Magic is divided into “Lesser Black Magic” and “Greater Black Magic.” The former is the use of obscure physical laws to affect another person’s SU; stage magic, for instance. The latter is something genuinely supra-mundane, achieved using ritual. Ritual is seen as a means of affecting one’s own SU to create the Magical Link. Ultimately, ritual is not a necessity, and is referred to as training wheels for magic. Medial Black Magic is non-ritualised magic.

The book also contains material on ethics, discussing various schools of ethics that have developed through philosophy. Of chief concern is the role of the Black Magician in the world, as an agent of productive change. The Temple of Set has completely moved away from the unfortunate stereotype that attaches itself to Satanism: the misconception by the would-be Satanist that he has found a philosophy that will allow him to justify his decadence and destructiveness.
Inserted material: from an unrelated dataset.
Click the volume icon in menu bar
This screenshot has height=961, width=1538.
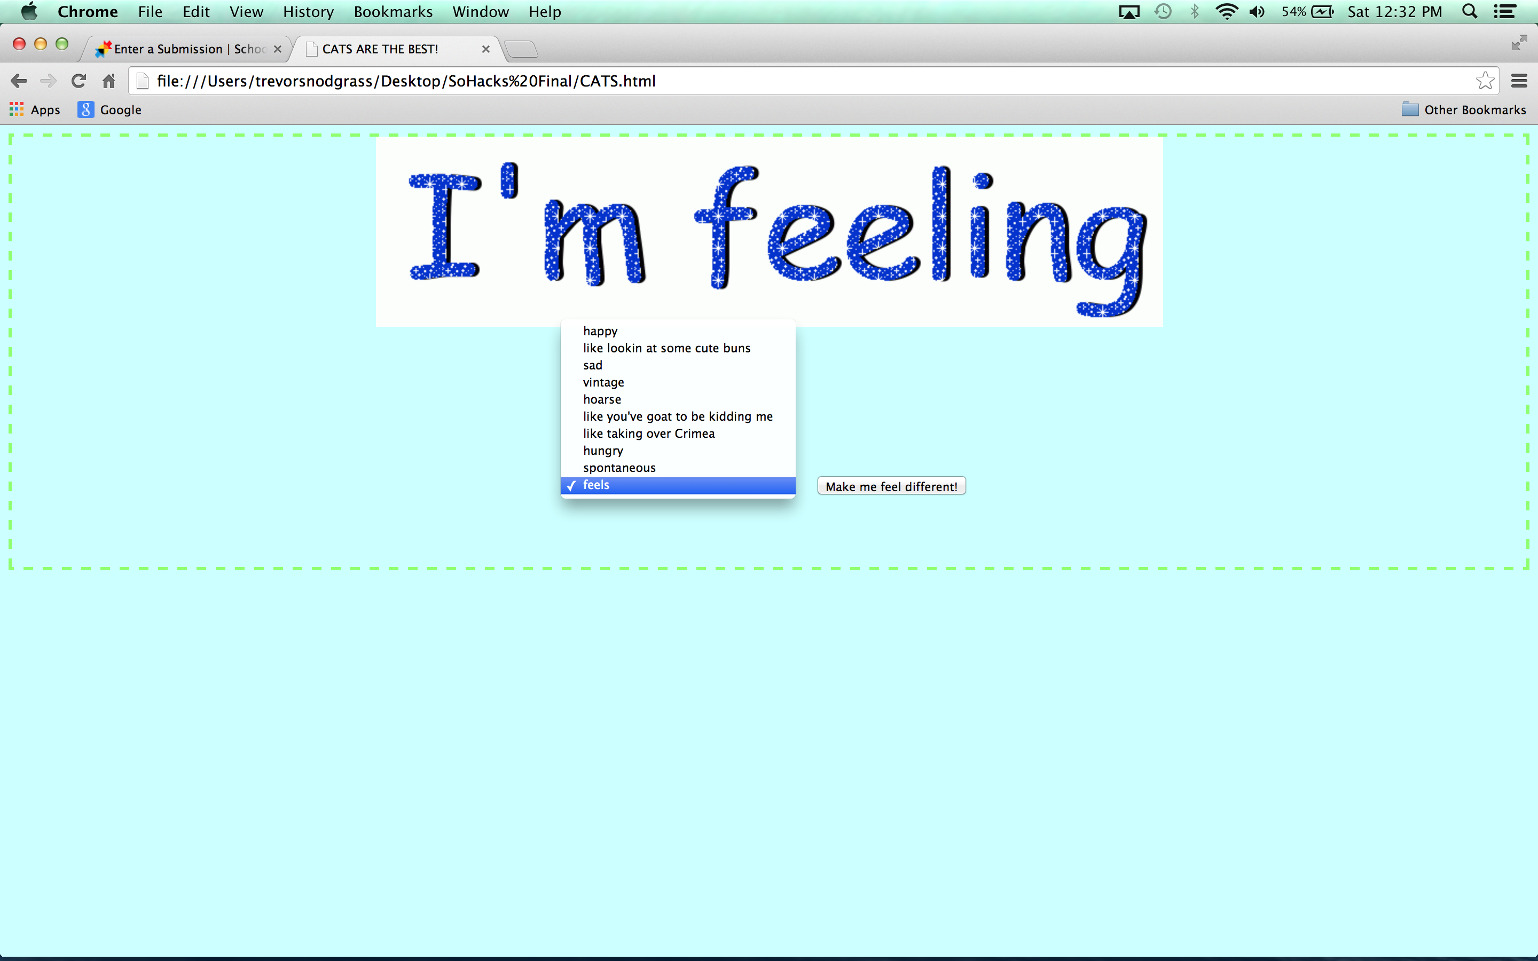click(x=1256, y=11)

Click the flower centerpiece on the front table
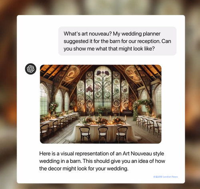(x=102, y=120)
No such persons are welcome as members of the Temple of Set.

Aquino is an extremely clear and rational writer. There is no muddy water in his presentation. I’m not sure how much or how little I agree with his worldview, but I found this book to be a treasure trove of useful insights. It’s also not so intellectual that a lay reader can’t benefit.

The one piece of weak scholarship in the volume is Aquino’s conflation of the Hebrew “Satan” with the earlier Egyptian “Set-an.” This shows a complete lack of understanding of the origins of the Hebrew word, which is not even a name, but a common verb/noun, translated as “to oppose” in Numbers 22:22. It also needs to be understand that the Hebrew Satan is not the same as the later development of the Christian Satan. The original character was an angel in God’s service (see the Book of Job), not an adversary to God as he is depicted in Christianity.

Recommended reading for students of philosophy and metaphysics, as well as psychic and occult dabblers.